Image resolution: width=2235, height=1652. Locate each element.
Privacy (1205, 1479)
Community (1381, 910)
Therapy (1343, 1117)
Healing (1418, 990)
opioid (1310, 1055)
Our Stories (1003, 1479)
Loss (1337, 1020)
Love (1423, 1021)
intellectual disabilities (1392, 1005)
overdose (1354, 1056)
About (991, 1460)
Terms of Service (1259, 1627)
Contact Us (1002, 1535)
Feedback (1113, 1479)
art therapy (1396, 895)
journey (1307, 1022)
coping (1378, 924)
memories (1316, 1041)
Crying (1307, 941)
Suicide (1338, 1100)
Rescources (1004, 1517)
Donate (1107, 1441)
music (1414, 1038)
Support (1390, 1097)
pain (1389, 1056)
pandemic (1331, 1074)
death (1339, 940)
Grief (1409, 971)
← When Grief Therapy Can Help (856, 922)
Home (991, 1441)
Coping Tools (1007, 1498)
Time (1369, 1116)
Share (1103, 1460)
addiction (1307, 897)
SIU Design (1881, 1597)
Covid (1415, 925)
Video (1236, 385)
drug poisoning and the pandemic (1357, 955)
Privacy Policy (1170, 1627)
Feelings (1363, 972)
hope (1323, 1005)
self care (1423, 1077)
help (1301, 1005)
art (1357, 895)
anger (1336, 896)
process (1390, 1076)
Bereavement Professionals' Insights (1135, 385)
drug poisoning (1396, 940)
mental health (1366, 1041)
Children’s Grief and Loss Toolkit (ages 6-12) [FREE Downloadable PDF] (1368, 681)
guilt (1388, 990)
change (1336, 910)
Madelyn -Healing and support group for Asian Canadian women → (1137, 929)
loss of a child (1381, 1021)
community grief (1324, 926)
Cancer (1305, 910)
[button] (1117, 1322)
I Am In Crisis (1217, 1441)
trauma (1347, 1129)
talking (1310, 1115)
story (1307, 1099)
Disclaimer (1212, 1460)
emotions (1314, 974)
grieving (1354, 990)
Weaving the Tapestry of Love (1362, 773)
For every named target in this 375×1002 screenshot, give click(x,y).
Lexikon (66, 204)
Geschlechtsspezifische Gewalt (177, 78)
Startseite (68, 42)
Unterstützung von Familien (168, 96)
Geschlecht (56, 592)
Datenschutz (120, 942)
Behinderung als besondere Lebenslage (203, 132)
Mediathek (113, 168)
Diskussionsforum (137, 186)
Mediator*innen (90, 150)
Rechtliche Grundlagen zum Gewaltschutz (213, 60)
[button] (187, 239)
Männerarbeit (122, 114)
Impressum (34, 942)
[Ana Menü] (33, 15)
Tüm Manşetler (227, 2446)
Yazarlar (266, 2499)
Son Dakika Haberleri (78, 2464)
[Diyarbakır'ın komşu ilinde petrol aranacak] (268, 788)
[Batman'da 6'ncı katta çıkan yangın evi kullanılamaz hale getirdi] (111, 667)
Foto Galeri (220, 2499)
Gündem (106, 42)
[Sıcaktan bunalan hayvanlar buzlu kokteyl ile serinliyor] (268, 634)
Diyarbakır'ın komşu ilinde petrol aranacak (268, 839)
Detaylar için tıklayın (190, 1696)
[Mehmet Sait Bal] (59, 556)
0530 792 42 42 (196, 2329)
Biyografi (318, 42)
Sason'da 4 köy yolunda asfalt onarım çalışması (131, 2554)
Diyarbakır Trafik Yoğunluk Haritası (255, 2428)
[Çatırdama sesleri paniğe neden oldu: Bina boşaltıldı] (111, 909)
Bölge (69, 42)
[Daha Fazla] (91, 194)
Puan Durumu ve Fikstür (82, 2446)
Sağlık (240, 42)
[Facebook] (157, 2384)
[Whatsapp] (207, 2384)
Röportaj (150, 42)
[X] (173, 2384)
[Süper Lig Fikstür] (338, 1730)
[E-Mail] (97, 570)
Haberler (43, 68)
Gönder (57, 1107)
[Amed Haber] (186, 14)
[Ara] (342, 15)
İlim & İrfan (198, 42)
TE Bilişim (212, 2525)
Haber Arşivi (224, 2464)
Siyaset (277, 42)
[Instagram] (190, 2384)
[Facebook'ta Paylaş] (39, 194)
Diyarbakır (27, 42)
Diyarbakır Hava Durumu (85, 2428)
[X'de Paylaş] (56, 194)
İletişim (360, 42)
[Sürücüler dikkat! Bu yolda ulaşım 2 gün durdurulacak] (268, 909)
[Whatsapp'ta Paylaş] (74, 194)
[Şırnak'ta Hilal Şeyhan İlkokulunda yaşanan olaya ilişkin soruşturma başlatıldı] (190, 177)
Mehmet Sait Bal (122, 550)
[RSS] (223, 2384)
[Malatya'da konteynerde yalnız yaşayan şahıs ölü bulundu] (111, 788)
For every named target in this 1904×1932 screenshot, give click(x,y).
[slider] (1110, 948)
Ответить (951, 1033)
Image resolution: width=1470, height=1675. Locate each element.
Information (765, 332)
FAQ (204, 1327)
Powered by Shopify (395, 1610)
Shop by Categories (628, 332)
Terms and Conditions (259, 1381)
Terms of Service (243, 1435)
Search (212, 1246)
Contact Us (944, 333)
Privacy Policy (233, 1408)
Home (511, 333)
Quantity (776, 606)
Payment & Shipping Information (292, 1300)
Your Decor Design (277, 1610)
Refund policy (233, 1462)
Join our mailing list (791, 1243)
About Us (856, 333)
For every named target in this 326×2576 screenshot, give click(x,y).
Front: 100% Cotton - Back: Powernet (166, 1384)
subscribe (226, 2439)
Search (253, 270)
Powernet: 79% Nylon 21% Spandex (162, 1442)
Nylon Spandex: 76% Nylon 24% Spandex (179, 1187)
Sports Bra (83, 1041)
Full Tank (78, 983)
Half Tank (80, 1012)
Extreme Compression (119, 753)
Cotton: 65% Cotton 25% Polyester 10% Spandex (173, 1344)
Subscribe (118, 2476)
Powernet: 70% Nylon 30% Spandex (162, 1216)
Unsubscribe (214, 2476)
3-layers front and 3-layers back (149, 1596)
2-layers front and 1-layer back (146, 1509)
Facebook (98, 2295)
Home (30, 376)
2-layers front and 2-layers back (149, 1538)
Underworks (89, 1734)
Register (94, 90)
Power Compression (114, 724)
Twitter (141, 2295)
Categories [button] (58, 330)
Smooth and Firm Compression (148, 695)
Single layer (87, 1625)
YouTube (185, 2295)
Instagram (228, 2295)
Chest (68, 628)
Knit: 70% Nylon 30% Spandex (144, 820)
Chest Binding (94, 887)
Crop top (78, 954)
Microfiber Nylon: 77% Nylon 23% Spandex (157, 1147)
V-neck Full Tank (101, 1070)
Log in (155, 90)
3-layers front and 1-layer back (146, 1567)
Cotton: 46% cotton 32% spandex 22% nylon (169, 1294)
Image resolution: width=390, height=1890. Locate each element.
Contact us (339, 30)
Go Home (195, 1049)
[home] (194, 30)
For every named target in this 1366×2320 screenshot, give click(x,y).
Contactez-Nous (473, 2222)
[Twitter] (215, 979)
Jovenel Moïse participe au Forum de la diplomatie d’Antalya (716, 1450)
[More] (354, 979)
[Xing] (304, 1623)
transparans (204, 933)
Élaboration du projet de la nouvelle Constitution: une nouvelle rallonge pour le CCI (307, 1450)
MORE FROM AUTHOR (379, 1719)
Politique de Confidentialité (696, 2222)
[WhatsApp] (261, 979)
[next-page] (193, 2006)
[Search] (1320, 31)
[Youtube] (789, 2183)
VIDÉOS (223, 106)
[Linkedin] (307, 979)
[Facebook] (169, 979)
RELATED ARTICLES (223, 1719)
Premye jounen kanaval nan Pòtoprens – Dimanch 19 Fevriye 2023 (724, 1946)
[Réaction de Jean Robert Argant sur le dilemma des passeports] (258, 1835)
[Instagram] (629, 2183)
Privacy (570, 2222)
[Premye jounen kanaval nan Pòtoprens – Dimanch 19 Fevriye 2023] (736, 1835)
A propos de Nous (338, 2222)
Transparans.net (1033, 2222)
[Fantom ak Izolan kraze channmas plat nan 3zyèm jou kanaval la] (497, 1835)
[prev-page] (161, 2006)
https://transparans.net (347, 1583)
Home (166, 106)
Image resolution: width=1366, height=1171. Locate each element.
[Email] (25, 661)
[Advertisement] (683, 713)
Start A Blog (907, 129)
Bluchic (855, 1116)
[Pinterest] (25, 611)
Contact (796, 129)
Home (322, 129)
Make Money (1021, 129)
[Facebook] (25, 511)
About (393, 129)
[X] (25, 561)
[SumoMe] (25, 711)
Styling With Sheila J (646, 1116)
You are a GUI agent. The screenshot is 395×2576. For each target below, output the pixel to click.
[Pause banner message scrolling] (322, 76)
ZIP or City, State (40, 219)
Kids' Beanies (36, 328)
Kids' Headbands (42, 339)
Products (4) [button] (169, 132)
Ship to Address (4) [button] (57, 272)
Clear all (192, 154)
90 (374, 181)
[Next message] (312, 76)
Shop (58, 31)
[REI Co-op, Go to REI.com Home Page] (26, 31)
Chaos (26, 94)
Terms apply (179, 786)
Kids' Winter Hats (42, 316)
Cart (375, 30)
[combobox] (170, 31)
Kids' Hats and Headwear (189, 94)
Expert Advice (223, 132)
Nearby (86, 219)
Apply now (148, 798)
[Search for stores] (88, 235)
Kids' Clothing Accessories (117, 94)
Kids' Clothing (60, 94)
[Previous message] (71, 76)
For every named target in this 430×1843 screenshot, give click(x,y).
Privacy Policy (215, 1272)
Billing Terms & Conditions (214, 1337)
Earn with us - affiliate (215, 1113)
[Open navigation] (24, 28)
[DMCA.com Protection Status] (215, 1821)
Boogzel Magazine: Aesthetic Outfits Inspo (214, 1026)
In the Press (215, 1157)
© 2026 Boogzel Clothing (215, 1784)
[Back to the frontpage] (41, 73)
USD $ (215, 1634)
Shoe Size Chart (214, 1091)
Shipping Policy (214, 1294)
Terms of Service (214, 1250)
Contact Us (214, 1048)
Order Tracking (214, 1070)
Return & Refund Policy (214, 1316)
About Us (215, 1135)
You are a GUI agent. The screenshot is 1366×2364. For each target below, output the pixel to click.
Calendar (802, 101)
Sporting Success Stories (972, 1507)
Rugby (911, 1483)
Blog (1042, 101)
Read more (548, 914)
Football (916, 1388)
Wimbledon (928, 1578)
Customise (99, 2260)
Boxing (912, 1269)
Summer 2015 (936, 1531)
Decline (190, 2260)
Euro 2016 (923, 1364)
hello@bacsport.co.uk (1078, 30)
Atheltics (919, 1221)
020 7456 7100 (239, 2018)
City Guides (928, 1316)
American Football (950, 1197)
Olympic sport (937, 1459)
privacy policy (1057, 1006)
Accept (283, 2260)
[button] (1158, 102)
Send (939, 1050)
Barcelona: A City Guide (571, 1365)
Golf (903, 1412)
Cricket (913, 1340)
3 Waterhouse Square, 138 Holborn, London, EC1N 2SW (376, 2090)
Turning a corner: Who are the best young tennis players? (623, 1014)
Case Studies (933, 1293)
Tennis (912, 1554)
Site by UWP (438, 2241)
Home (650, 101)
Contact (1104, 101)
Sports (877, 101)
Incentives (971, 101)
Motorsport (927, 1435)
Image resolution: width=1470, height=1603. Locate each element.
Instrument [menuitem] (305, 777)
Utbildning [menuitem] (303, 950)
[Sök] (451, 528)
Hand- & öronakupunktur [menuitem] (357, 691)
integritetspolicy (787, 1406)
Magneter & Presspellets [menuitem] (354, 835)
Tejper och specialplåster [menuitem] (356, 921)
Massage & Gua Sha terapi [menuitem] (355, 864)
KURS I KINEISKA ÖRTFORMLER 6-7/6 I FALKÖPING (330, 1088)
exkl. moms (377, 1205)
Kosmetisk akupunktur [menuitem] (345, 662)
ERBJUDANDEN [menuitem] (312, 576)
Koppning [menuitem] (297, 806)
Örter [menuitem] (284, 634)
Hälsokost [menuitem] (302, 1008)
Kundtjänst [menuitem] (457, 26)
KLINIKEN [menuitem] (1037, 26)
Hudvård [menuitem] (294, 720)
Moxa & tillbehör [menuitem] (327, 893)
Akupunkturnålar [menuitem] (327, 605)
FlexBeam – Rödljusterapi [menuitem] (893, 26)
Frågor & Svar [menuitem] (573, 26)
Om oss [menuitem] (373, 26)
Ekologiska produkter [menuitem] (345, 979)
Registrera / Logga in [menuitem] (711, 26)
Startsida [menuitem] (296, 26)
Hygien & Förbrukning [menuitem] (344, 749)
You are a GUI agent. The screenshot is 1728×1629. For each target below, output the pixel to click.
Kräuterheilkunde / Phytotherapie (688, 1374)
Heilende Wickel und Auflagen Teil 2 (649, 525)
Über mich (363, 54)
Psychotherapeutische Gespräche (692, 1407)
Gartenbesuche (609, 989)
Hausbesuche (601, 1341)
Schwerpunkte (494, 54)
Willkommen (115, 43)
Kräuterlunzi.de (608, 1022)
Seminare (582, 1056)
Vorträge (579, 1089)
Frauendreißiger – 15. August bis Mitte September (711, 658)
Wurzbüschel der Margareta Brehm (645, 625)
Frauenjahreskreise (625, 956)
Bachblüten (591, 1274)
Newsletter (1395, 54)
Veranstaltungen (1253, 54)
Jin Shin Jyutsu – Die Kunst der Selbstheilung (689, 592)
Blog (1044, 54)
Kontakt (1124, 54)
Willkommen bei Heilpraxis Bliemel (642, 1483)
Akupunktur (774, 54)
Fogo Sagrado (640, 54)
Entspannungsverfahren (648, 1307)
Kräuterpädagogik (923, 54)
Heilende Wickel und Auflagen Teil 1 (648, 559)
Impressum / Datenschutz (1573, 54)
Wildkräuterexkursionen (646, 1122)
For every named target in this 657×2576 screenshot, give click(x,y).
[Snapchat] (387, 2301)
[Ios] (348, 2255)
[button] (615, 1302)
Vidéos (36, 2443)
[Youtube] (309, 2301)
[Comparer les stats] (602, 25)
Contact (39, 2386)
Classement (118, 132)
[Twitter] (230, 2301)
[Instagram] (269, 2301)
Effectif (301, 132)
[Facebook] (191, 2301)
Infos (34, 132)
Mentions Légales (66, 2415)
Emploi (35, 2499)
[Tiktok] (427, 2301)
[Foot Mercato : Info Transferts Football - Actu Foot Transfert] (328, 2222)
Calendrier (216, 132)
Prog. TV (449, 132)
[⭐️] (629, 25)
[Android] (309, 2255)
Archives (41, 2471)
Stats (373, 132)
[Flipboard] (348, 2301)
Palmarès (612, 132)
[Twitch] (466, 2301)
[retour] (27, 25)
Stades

ASSIGNMENT: Using the listing above, return word for word each line from the one that has "Rugby (911, 1483)" through the one that has "Ekologiska produkter [menuitem] (345, 979)", and no line outside that range.

WORKED SOLUTION:
Rugby (911, 1483)
Blog (1042, 101)
Read more (548, 914)
Football (916, 1388)
Wimbledon (928, 1578)
Customise (99, 2260)
Boxing (912, 1269)
Summer 2015 (936, 1531)
Decline (190, 2260)
Euro 2016 (923, 1364)
hello@bacsport.co.uk (1078, 30)
Atheltics (919, 1221)
020 7456 7100 (239, 2018)
City Guides (928, 1316)
American Football (950, 1197)
Olympic sport (937, 1459)
privacy policy (1057, 1006)
Accept (283, 2260)
[button] (1158, 102)
Send (939, 1050)
Barcelona: A City Guide (571, 1365)
Golf (903, 1412)
Cricket (913, 1340)
3 Waterhouse Square, 138 Holborn, London, EC1N 2SW (376, 2090)
Turning a corner: Who are the best young tennis players? (623, 1014)
Case Studies (933, 1293)
Tennis (912, 1554)
Site by UWP (438, 2241)
Home (650, 101)
Contact (1104, 101)
Sports (877, 101)
Incentives (971, 101)
Motorsport (927, 1435)
Image resolution: width=1470, height=1603. Locate each element.
Instrument [menuitem] (305, 777)
Utbildning [menuitem] (303, 950)
[Sök] (451, 528)
Hand- & öronakupunktur [menuitem] (357, 691)
integritetspolicy (787, 1406)
Magneter & Presspellets [menuitem] (354, 835)
Tejper och specialplåster [menuitem] (356, 921)
Massage & Gua Sha terapi [menuitem] (355, 864)
KURS I KINEISKA ÖRTFORMLER 6-7/6 I FALKÖPING (330, 1088)
exkl. moms (377, 1205)
Kosmetisk akupunktur [menuitem] (345, 662)
ERBJUDANDEN [menuitem] (312, 576)
Koppning [menuitem] (297, 806)
Örter [menuitem] (284, 634)
Hälsokost [menuitem] (302, 1008)
Kundtjänst [menuitem] (457, 26)
KLINIKEN [menuitem] (1037, 26)
Hudvård [menuitem] (294, 720)
Moxa & tillbehör [menuitem] (327, 893)
Akupunkturnålar [menuitem] (327, 605)
FlexBeam – Rödljusterapi [menuitem] (893, 26)
Frågor & Svar [menuitem] (573, 26)
Om oss [menuitem] (373, 26)
Ekologiska produkter [menuitem] (345, 979)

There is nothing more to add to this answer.